Add GDPR project

[simonpoole]

As there seems to be some doubt as to which issues the EWG should discuss with the LWG, here is an example from the list of affected services wiki page.

Just so that is clear to all, that page is an interpretation of the LWG recommendations by the community, not a LWG document. The main contributors being @woodpeck and @mmd-osm .

That said, for the specific call suggesting to deny access (/changeset/#id) for users that have not agreed to the ToU makes sense as a "reduced" content version of the call would likely only include the id, bounding box, num changes and maybe the times, which is likely not particularly useful and probably more work than its worth.

[fititnt]

If we (as EWG) can move the discussion to be officially endorsed by LWG first, then it makes sense, even if the final result does not differ too much from the "community draft". Add to this that the LWG white paper from 2018 is not by itself easy to convert to actionable points we would need to make feasible EWG bids without at least another round of feedback.

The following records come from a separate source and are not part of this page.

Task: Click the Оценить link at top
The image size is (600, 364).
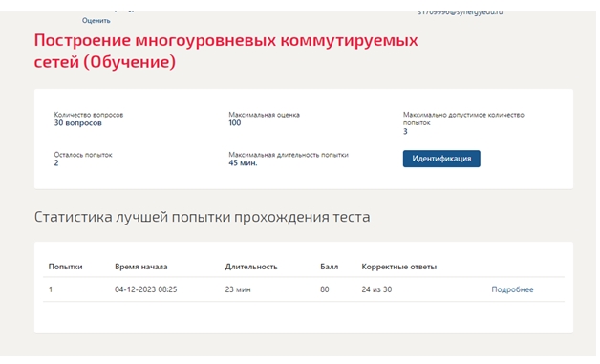Action: click(x=96, y=21)

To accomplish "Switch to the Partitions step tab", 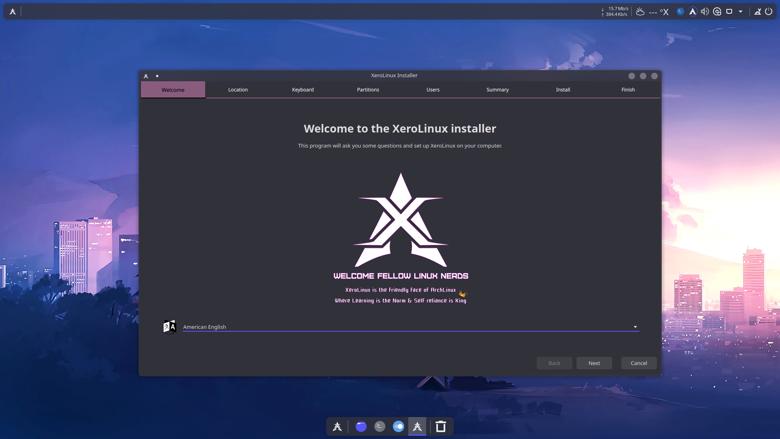I will coord(368,90).
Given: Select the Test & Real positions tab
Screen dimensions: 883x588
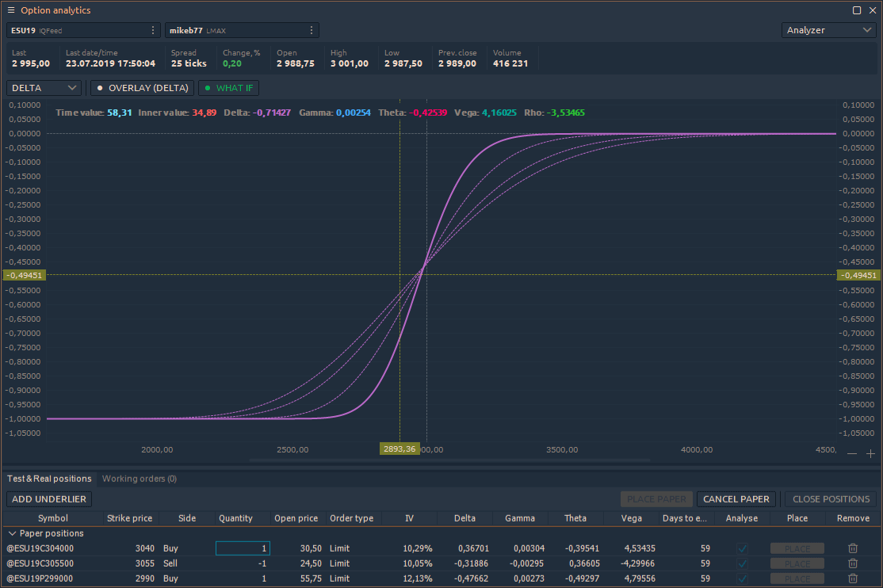Looking at the screenshot, I should pos(49,479).
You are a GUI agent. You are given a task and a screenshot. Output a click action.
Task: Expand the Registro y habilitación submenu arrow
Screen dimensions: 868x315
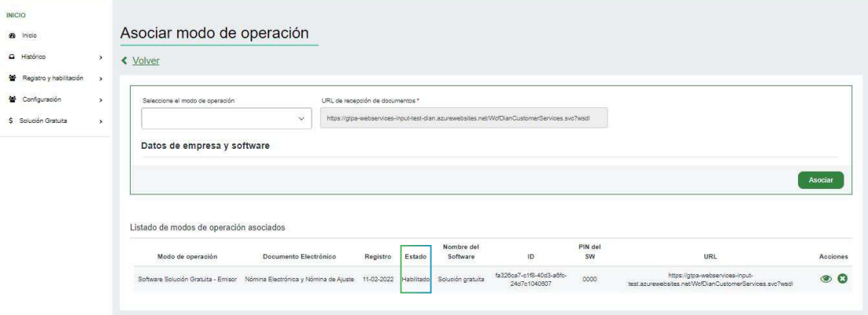[x=102, y=78]
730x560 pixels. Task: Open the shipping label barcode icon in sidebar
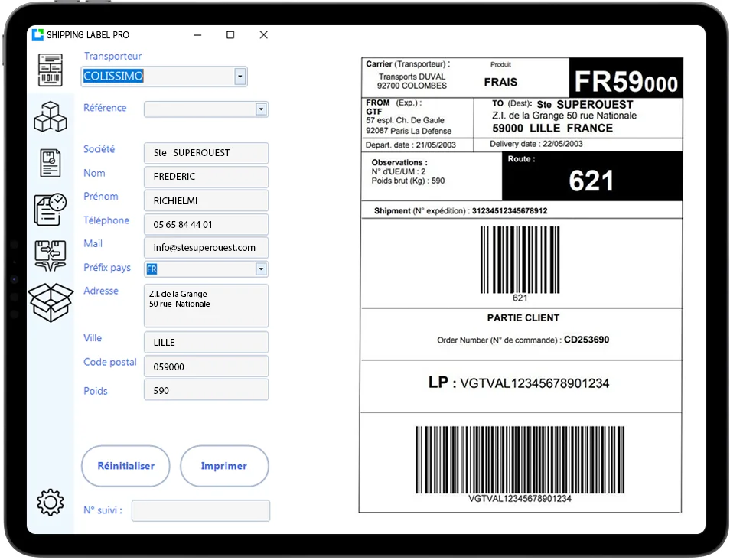click(51, 70)
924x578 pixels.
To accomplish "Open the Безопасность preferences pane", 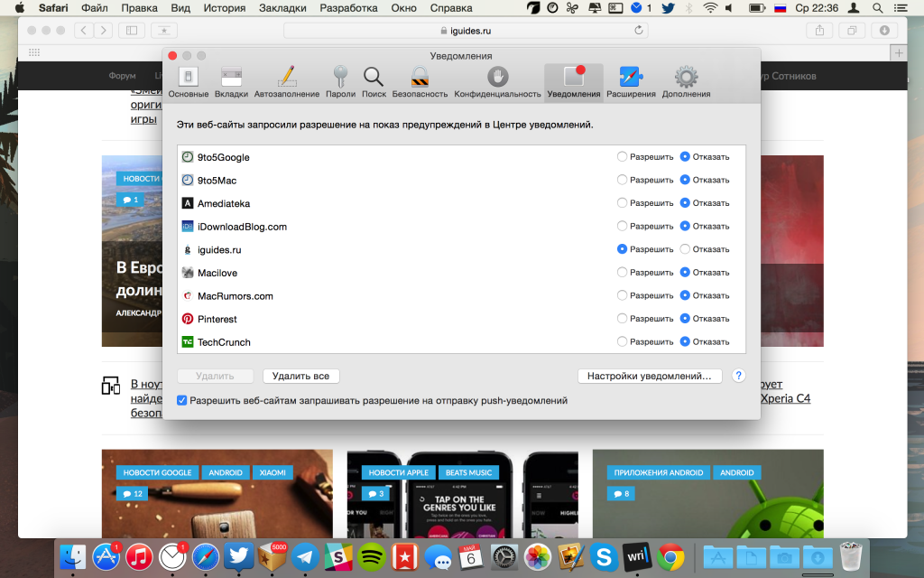I will pyautogui.click(x=420, y=81).
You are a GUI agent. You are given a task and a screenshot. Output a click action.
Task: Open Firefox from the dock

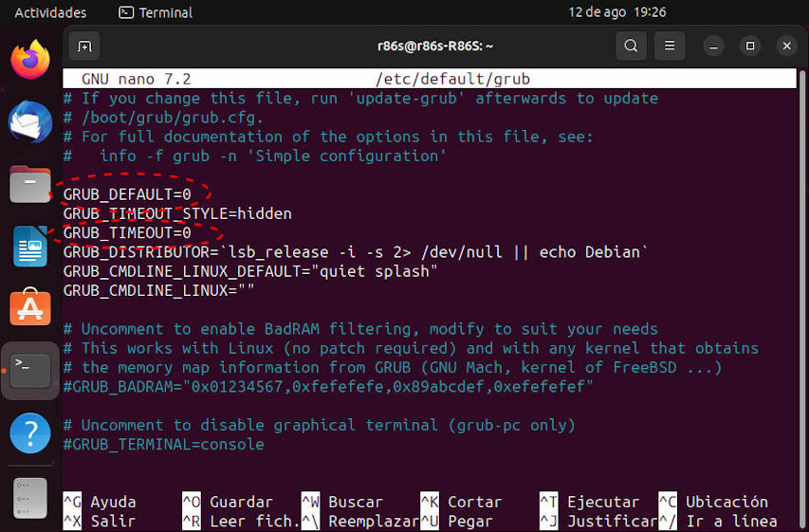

And, of course, even if LWG and EWG agreed on specific changes, I suspect some might need more time to be implemented. If OSMF already has LWG more ready to give advice and/or priorities features, any "last minute" problem (what could block a PR implemented based on the specification) could ideally be decided hopefully in 1 to 2 months. So yes, I agree that is a good idea wait for a more explicitly approved version from LWG, and also that have they in stand by to review if necessary.

PS.: And yes, I like @mmd-osm know about the document, but for 2024, he already has a lot of responsibility inside both EWG and OSMF. Any GDPR-related bid could get more complex, and reduce precious time for you to do other tasks.

[simonpoole]

IMHO it is unreasonable to expect the LWG to review a technical document, definitely not without someone from the EWG or other person knowledgeable of the OSM API walking them through it.

That said the last time I looked through the list which is a couple of years back it seemed to be a good interpretation of the recommendations

[fititnt]

Okay. Then @simonpoole, what if, from the entire list , we could agree if the proposed changes on the Notes API matches the idea of the LWG? ref https://wiki.openstreetmap.org/wiki/GDPR/Affected_Services#Map_Notes_API

Worst case scenario (e.g. still be able to be implemented, but not disrupt API customers), I suspect maybe the code might be delivered and eventually merged, but enforcement disabled by some sort of configuration, without need to rollback the code.

The reason for the Notes API suggestion is merely is because another bid already is related to this. ( https://github.com/osmfoundation/ewg_bidding/pull/13 , https://github.com/openstreetmap/openstreetmap-website/pull/4481 ).

I suspect a initial more focused approach might be easier both to get endorsement from LWG and deliver the implementation.

[simonpoole]

@fititnt the problem this is really the wrong way around, changes to the API, website data storage etc, should be vetted from a privacy regulation pov, at least since 2018, before a substantial amount of work has gone in to them.

Waits till everybody has stopped laughing.

In the case of notes for example adding tags or attributes (is that planned?) would clearly need some consideration as they can hold, matter fact in some cases the whole point would be to do so, personal information (for example the app that was used to create note or comment).

In the list no access is suggested without login, so adding extra things on is unlikely to have an effect, however I suspect that the motivation for making notes not accessible was again more a question of if it is worth the effort to produce skeleton notes with little to no PI.

[simonpoole]

I just noticed that the OSMF is running after its own tail on the subject of accepting the ToS in the last public minutes of the EWG.

It has been pointed out many many many times to the OSMF board that only new sign ups since May 2019, see https://github.com/openstreetmap/openstreetmap-website/pull/2028, have agreed to the ToS and that they need to schedule a date and make an announcement as to when it will be mandatory. Yes that needs a bit of coding, but could be based on what was used for the licence change.